I still don’t know what your question is.
There is a difference between fx and tx. tx as in transation is the processing of a given event, in the context of a “database transaction”. Meaning you can make changes to the database and they’ll all be committed at the end. fx triggers after this transaction finishes and the db has been updated.
If you want to trigger a new tx from an fx handler, which for example did an async request and has a result it wants to return you can use the run-tx! example from above or the transact! special provided to the fx-env.
(sg/ref-fx :my-side-effect
(fn [{:keys [transact!] :as env} fx]
(js/setTimeout #(transact! {:e :timeout!}) 1000))))
This will just trigger the {:e :timeout!} event after 1sec for any event that did (sg/queue-fx env :my-side-effect {}).
So, no I’m not interested in changing the naming here. They are two distinct things, with mount-effect/render-effect being something else entirely again. fx are free to call whatever functions they want.

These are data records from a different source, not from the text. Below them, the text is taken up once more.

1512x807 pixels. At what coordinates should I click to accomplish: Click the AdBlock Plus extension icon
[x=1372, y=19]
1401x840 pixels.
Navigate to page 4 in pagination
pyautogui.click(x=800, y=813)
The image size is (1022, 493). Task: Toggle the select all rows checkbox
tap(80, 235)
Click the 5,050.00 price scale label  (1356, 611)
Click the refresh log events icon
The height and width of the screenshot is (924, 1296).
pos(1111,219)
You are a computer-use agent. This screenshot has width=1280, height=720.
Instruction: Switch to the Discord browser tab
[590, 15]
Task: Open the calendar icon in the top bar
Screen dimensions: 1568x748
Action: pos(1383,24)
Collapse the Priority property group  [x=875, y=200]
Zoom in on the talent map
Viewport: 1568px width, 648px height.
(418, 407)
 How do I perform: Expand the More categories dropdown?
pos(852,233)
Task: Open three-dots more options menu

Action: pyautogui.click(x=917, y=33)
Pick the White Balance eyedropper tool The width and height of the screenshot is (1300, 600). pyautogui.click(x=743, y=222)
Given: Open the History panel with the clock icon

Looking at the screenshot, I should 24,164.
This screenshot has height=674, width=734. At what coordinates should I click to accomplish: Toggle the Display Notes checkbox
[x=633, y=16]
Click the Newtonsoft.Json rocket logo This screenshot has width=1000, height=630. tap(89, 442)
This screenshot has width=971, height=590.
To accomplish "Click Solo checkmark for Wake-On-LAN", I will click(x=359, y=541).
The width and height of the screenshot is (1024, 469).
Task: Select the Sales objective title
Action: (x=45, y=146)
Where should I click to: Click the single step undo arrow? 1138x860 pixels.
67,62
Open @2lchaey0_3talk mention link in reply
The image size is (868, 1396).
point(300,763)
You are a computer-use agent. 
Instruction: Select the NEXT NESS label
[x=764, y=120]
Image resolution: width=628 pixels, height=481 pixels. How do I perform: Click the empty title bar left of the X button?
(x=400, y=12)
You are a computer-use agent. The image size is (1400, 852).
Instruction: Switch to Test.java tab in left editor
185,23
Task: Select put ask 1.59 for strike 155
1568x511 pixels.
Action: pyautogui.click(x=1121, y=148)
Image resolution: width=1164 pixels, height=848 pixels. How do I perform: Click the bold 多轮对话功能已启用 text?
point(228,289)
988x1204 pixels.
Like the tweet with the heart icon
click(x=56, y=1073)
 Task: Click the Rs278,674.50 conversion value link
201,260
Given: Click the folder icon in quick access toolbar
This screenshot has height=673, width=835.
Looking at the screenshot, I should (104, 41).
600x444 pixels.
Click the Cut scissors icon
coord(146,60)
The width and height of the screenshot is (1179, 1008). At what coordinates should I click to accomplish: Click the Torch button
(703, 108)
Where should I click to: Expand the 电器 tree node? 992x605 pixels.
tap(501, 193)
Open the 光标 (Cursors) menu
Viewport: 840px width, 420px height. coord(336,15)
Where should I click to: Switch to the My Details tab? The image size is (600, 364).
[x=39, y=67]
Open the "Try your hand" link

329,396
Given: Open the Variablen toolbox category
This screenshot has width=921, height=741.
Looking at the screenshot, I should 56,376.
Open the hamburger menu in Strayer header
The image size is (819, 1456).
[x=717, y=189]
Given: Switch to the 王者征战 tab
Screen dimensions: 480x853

So, you could just call another fx function yourself. grove does not provide any additional facilities to do that for you.
If you want to call another tx handler within from a tx handler the idea is to call a function directly.
Suppose you have
(sg/reg-event rt-ref ::foo! (fn [env ev] ...))
(sg/reg-event rt-ref ::bar! (fn [env ev] ...))
but ::bar! wants to also do whatever ::foo! does, then you just restructure the code.
(defn foo! [env ev]
(do-foo-things env))
(defn bar! [env ev]
(-> env
(do-bar-things)
(foo! ev))) ;; or a new map, depends on what `foo!` expects.
(sg/reg-event rt-ref ::foo! foo!)
(sg/reg-event rt-ref ::bar! bar!)
If you are looking for something like re-frame :dispatch fx, then it doesn’t exist. The reason it doesn’t is because I think this whole reg-event business with a bunch of anon fns is not great. So, instead the plan is to just slap some metadata on regular defn and have the system recognize and register these events. I’m doing this in the shadow-cljs UI code, eg.
so wherever you see the ::ev/handle metadata, that’ll turn into a (sg/reg-event rt-ref ::init-data that.ns/init-data) at another point. This makes it a easier and apparant that you can just call one tx handler from another and doesn’t leave so many anonymous functions all over the place. I don’t think you need :dispatch at that point.
Unfortunately doing this metadata business in CLJS is currently a bit awkward, so I’m still trying to figure out to make it less so. Until then, you can just do the reg-event call manually with a normal defn.